## [GOAL OF THE EXERCISE]
Put the entries below into a two-column CSV with the header columns "target_text" and "coordinates", one row per entry. Quote each field, turn any line breaks into spaces, and leave out the pictures.

[Entries for locating described items]

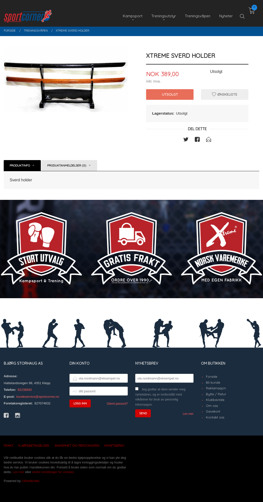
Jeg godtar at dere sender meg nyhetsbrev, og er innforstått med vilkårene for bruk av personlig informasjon (160, 396)
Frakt (9, 445)
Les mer (188, 414)
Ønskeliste (224, 94)
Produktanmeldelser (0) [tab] (66, 165)
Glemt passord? (117, 403)
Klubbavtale (215, 400)
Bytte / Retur (216, 394)
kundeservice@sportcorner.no (37, 396)
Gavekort (213, 411)
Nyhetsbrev (114, 445)
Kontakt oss (215, 417)
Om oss (212, 406)
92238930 (25, 390)
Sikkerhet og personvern (76, 445)
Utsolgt (170, 94)
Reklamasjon (216, 388)
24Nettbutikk (30, 481)
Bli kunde (213, 382)
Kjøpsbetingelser (34, 445)
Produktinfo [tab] (20, 165)
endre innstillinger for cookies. (53, 472)
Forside (211, 376)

## [FULL RESPONSE]
target_text,coordinates
"Jeg godtar at dere sender meg nyhetsbrev, og er innforstått med vilkårene for bruk av personlig informasjon","(160, 396)"
"Frakt","(9, 445)"
"Les mer","(188, 414)"
"Ønskeliste","(224, 94)"
"Produktanmeldelser (0) [tab]","(66, 165)"
"Glemt passord?","(117, 403)"
"Klubbavtale","(215, 400)"
"Bytte / Retur","(216, 394)"
"kundeservice@sportcorner.no","(37, 396)"
"Gavekort","(213, 411)"
"Nyhetsbrev","(114, 445)"
"Kontakt oss","(215, 417)"
"Om oss","(212, 406)"
"92238930","(25, 390)"
"Sikkerhet og personvern","(76, 445)"
"Utsolgt","(170, 94)"
"Reklamasjon","(216, 388)"
"24Nettbutikk","(30, 481)"
"Bli kunde","(213, 382)"
"Kjøpsbetingelser","(34, 445)"
"Produktinfo [tab]","(20, 165)"
"endre innstillinger for cookies.","(53, 472)"
"Forside","(211, 376)"